Your objective>
Take the listing and give it again exactly, from its first line to its last line.

Records to process>
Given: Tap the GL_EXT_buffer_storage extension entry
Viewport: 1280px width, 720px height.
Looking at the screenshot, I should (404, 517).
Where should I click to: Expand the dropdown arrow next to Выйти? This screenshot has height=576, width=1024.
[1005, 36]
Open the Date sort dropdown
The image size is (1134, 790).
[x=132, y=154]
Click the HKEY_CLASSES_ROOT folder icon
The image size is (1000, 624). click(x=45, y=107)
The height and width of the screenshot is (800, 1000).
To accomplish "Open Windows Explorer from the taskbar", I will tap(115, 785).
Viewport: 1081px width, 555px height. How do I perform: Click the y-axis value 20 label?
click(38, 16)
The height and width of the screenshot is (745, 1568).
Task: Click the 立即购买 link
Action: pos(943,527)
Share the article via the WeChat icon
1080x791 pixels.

Solution to this problem>
Given: Tap the GL_EXT_buffer_storage extension entry
Viewport: 1280px width, 720px height.
Looking at the screenshot, I should (404, 517).
Where should I click to: Expand the dropdown arrow next to Выйти? This screenshot has height=576, width=1024.
[1005, 36]
Open the Date sort dropdown
The image size is (1134, 790).
[x=132, y=154]
Click the HKEY_CLASSES_ROOT folder icon
The image size is (1000, 624). click(x=45, y=107)
The height and width of the screenshot is (800, 1000).
To accomplish "Open Windows Explorer from the taskbar", I will tap(115, 785).
Viewport: 1081px width, 555px height. How do I perform: Click the y-axis value 20 label?
click(38, 16)
The height and width of the screenshot is (745, 1568).
Task: Click the 立即购买 link
Action: pos(943,527)
Share the article via the WeChat icon
1080x791 pixels.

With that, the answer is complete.